| Assigned task |
Beginning at the line containing "This screenshot has height=720, width=1280.", repeat each line below exactly up to and including the line containing "Click the clipboard icon next to 实验结果". Do not repeat the pictures.

| Data shown |
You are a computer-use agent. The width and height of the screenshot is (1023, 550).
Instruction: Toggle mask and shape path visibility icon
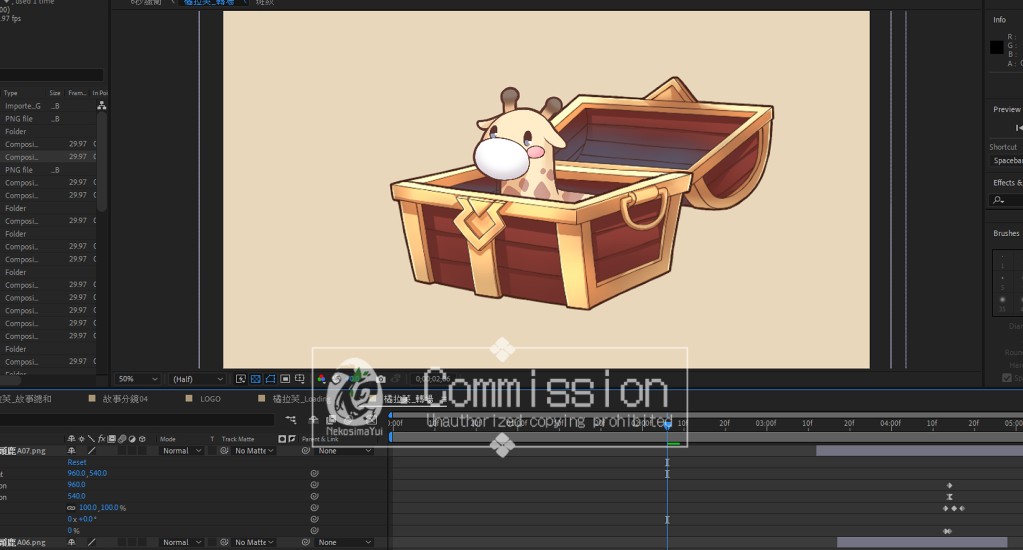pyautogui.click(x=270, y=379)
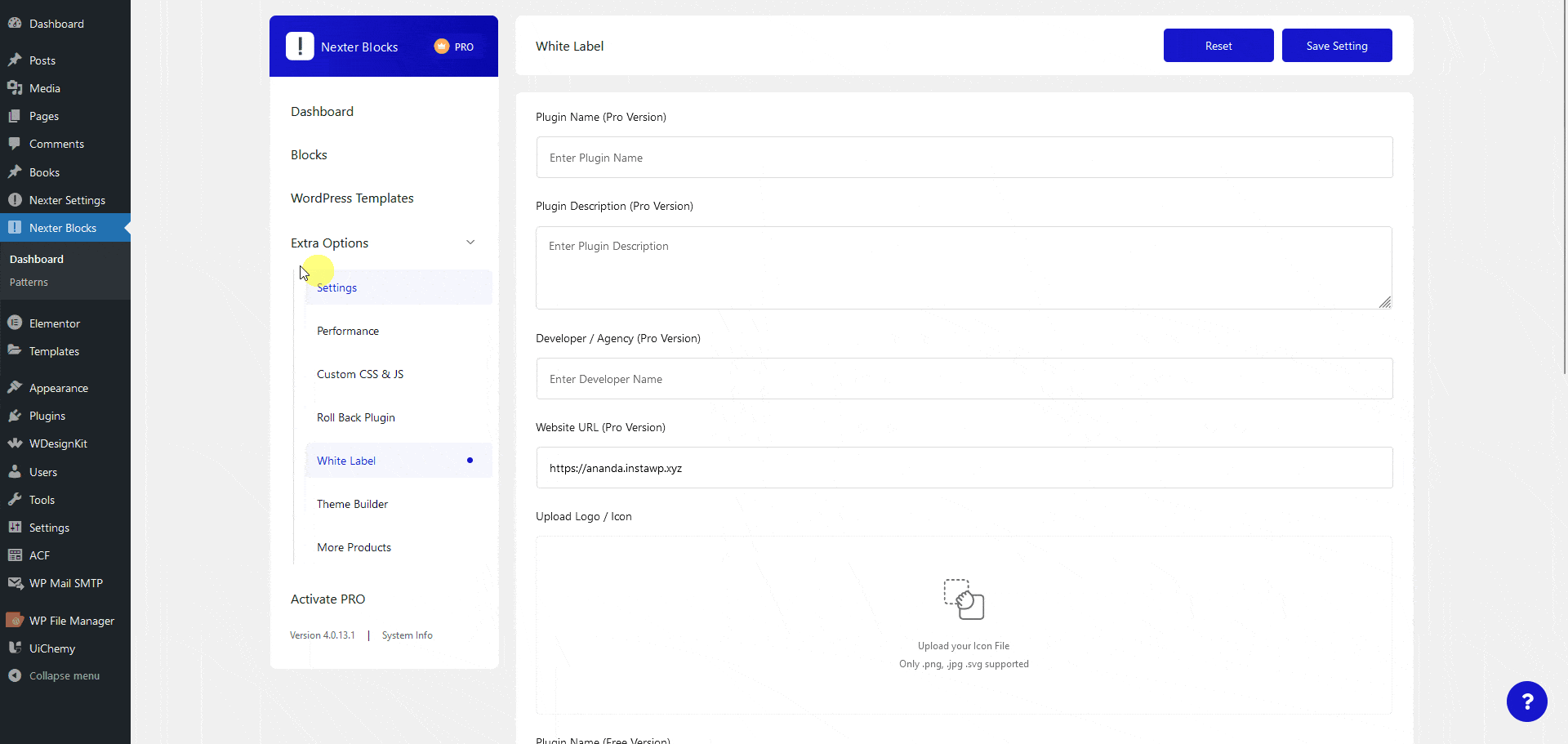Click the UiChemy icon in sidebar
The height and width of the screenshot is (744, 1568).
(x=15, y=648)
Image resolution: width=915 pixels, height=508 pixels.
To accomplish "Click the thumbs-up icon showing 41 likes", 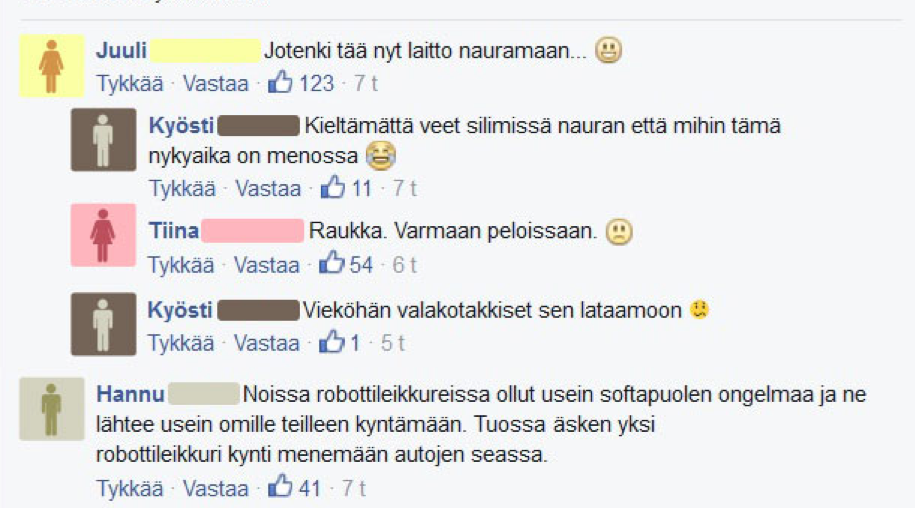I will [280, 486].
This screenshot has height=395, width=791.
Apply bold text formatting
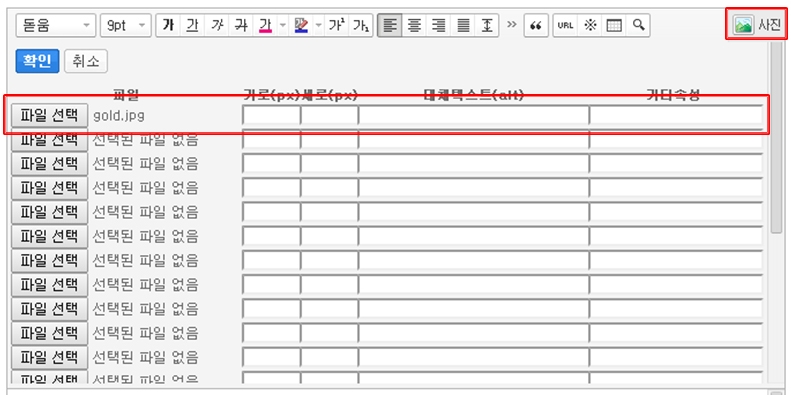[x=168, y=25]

* * *

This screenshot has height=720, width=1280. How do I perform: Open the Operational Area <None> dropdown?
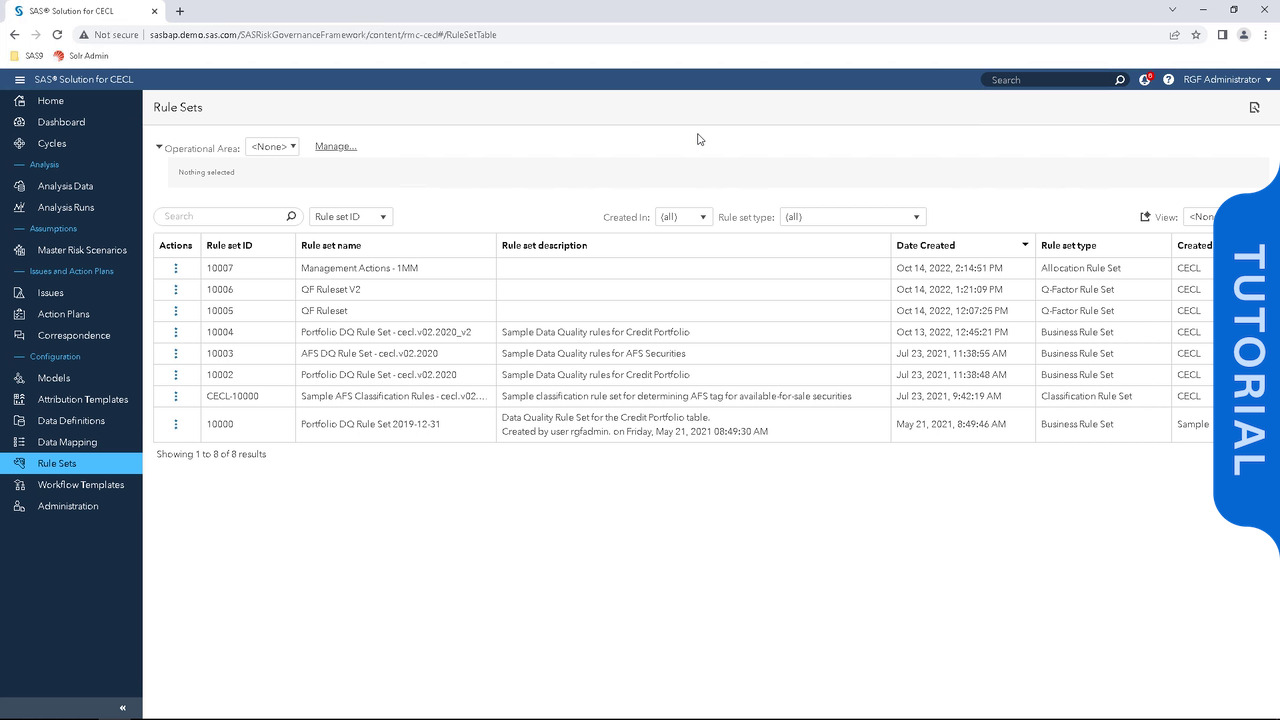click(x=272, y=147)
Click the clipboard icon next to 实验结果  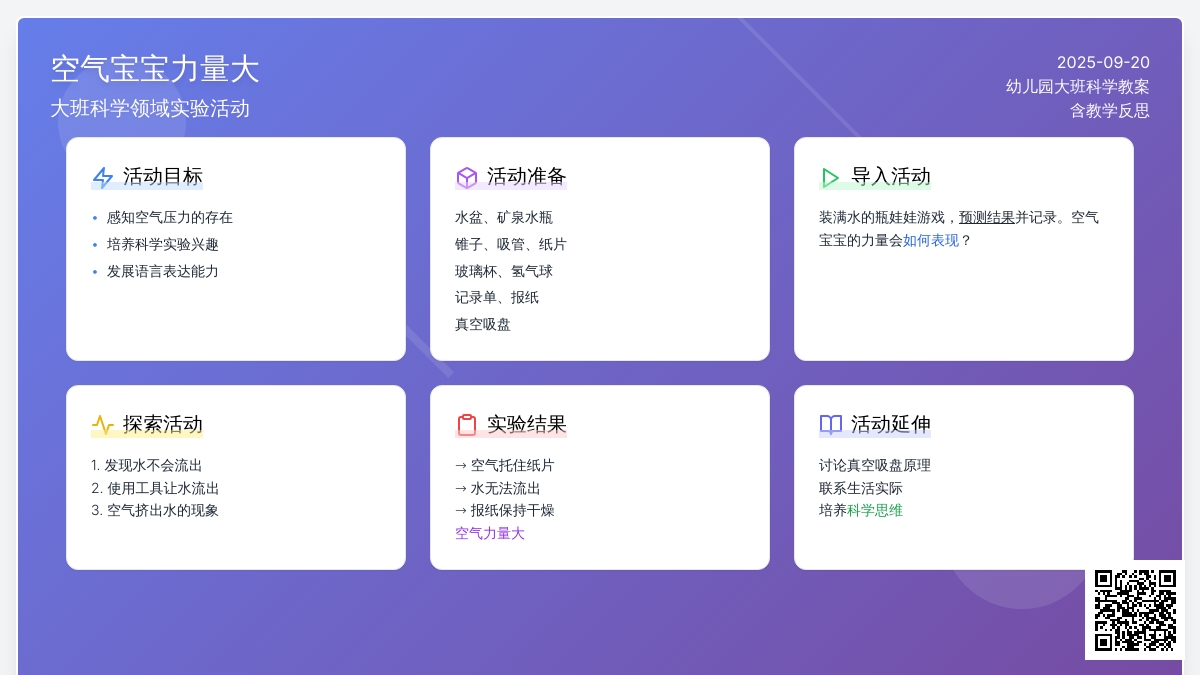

--

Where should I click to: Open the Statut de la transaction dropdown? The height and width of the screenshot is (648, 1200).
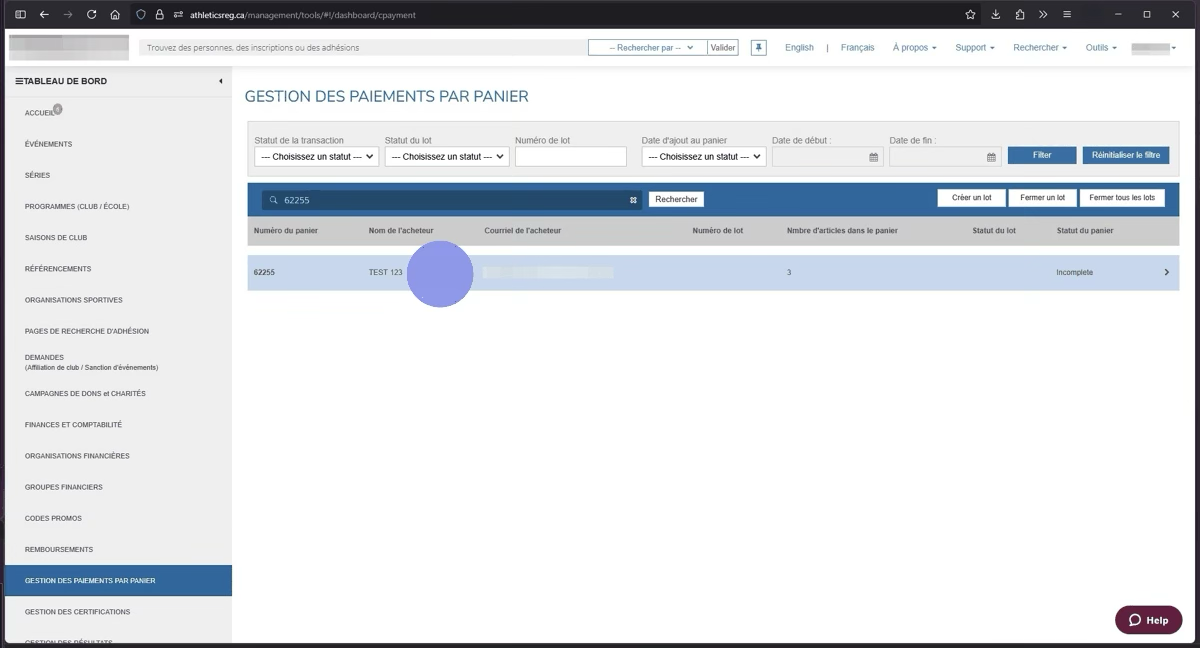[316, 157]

| Answer below |
This screenshot has height=720, width=1280. How do I perform: Open the Operational Area <None> dropdown?
click(x=272, y=147)
Click the clipboard icon next to 实验结果  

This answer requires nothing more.